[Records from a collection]
------------------------------------------------------------

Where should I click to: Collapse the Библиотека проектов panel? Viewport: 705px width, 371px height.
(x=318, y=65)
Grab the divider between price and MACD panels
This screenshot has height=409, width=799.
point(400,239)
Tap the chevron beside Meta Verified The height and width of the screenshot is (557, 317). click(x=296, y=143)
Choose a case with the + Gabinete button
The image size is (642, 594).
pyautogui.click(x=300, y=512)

------------------------------------------------------------

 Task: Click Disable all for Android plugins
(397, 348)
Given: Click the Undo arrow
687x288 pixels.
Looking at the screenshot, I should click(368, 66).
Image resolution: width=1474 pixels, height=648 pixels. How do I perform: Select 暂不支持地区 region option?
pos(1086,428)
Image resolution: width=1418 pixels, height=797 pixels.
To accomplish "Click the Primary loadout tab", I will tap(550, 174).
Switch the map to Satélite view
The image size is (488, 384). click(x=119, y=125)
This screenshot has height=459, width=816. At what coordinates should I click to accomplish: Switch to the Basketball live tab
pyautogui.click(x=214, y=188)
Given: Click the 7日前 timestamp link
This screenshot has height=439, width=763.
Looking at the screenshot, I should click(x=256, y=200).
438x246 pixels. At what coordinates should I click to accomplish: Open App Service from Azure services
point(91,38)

------------------------------------------------------------

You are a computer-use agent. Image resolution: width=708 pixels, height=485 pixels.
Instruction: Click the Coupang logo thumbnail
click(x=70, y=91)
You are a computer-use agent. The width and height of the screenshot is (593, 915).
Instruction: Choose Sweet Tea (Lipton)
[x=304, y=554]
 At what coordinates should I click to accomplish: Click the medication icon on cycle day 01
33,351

------------------------------------------------------------

Collect every line with the string "Given" from the records, and copy each.

Given: Click the Undo arrow
Given: Click the 7日前 timestamp link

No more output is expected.